Chinese Fintech firm Lufax is reportedly planning to secure $2.36 billion through its US initial public offering (IPO). Lufax was once a top peer to peer lending platform but has since shifted into other areas of Fintech as well as online lending.
Lufax’s management noted that they intend to issue 175,000,000 American depositary shares (ADS) which will be priced somewhere between $11.50 – $13.50 per share. Lufax’s IPO could be valued as high as $2.36 billion (based on these prices). The Shanghai-based company is backed by Chinese financial giant Ping An Group. Its management has confirmed that it plans to list on the New York Stock Exchange (NYSE) under the “LU” ticker.
As reported by CNBC, Chinese tech firms may be trying to capitalize on the recent recovery of stock markets by going public, which may include plans that involve Wall Street, even though there have been political tensions between China and the US.
Lufax’s NYSE listing has been announced at a time when tensions between China and the US have escalated. American-listed Chinese companies might face an uncertain future due to these issues. US lawmakers have recommended stricter regulations and increased scrutiny of Chinese businesses. It’s possible that some Chinese firms could even get delisted from US exchanges.
Lufax Holding Ltd. may be considered a smaller competitor or rival to Chinese Fintech giant Ant Group Co., which is looking to secure up to $2.4 billion from its IPO in the US. The deal might put a significantly lower value on Lufax, which has tried to rebrand or reinvent its company and business after Chinese regulators launched a massive crackdown on scams being carried out by local peer to peer lenders.
Greg Gibb, CEO at Lufax, an online wealth management platform and tech solution provider for local governments and financial institutions, had shared his views and insights (last year) on the future of Fintech, during the Committee of 100 Greater China Conference and Gala 2019, which were held at the Ritz-Carlton Shanghai, Pudong.
Gibb had noted (in December 2019) that the Chinese Fintech sector is “restructuring dramatically,” a process which began a year to 18 months ago, and may continue for up to another year and a half.

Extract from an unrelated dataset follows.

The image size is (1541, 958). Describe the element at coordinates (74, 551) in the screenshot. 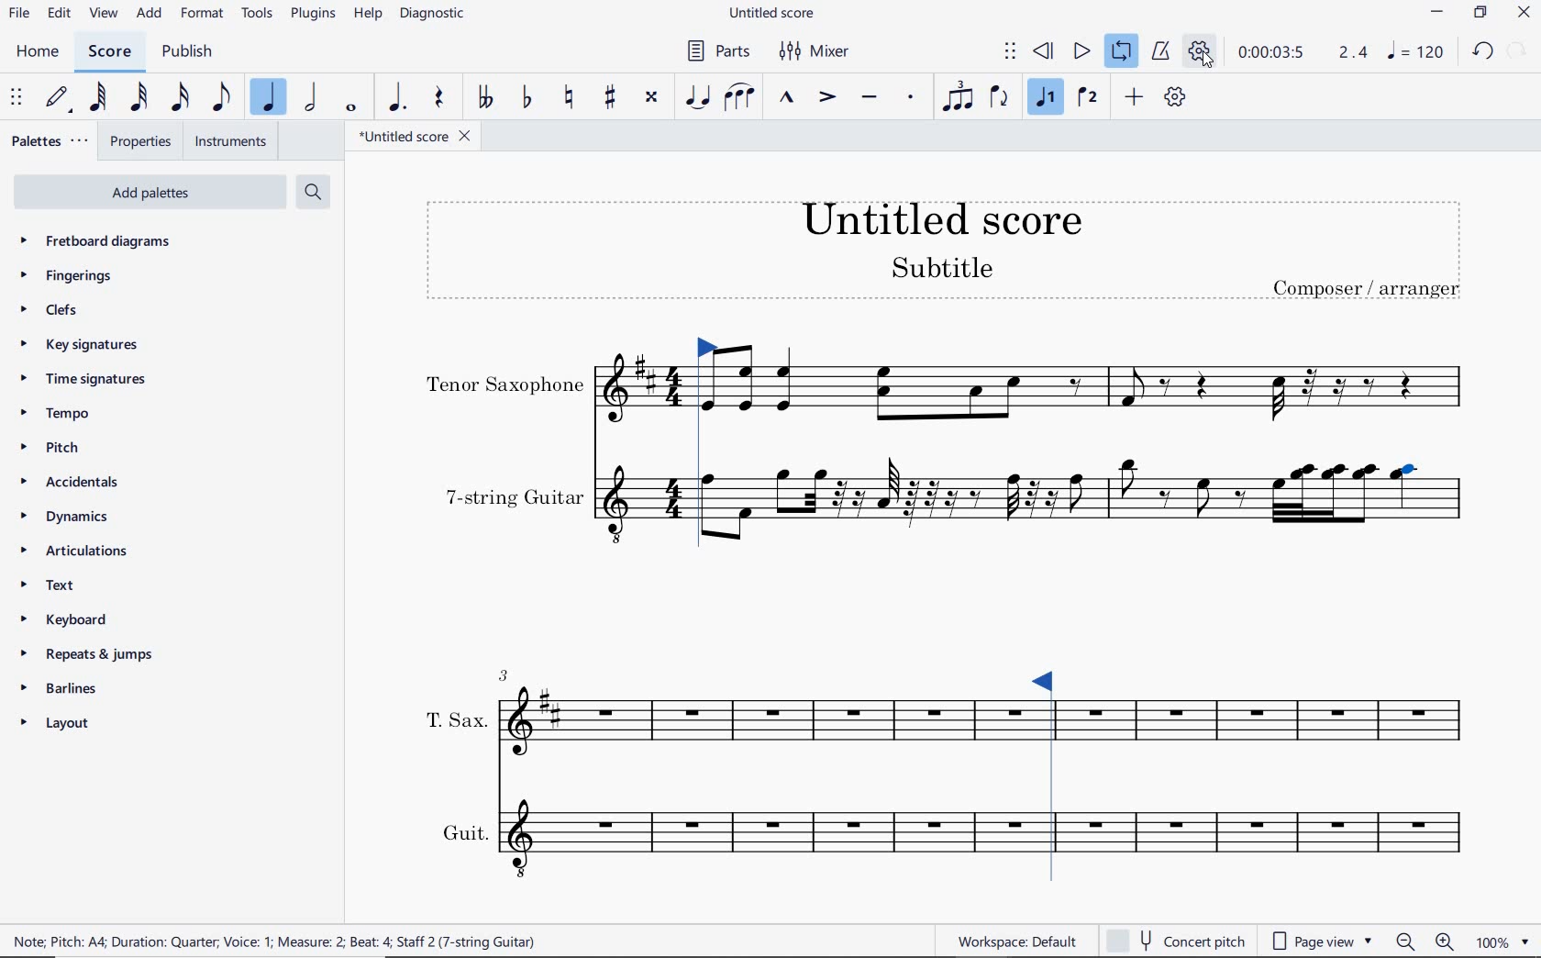

I see `ARTICULATIONS` at that location.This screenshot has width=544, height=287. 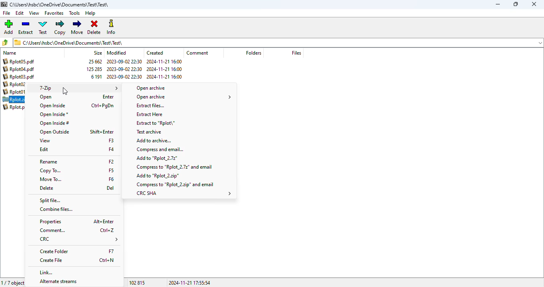 I want to click on copy to, so click(x=50, y=170).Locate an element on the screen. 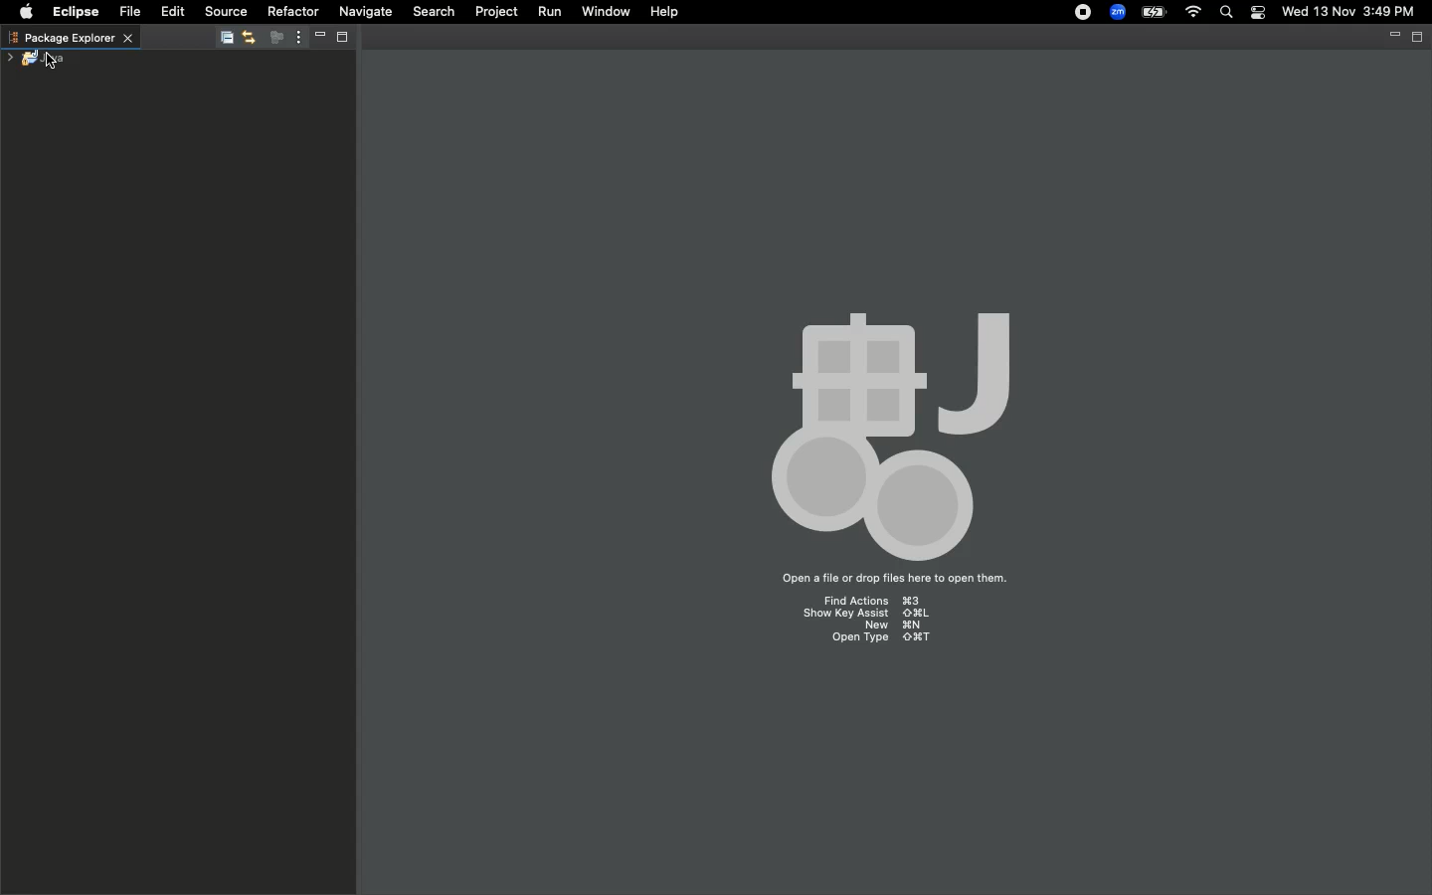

He had also mentioned that before restructuring began, there were many firms that were operating in the Fintech sector. Gibb argues that the number of Fintechs is going to go down to around by “a couple hundred,” a statement that has been echoed by others. This largely has to do with the Chinese peer to peer lending industry which once was the largest sector of Fintech in the world but has collapsed in spectacular fashion. The P2P industry endured rampant fraud like Ezubao – one of the largest frauds anywhere – ever. Ezubao stole an estimated $7.7 billion from Chinese investors.
As Chinese regulators tightened things up, the once prolific sector started to collapse. Lufax, at one time, was one of the largest peer to peer lenders in China. Survivors have moved into other areas like wealth management or online lending – minus retail investors.
However, the Lufax executive had said (last year) that he doesn’t think the consolidation will result in a typical “winner-take-all situation.” Instead, it might be more likely that the top 10-15 industry participants will dominate the market.
Gibb had remarked (in December 2019):
“It is a very crowded space with lots of niches. The bar of play is going up very fast, and the winners are those armed with financial DNA, a lot of data, and breakthrough technologies.”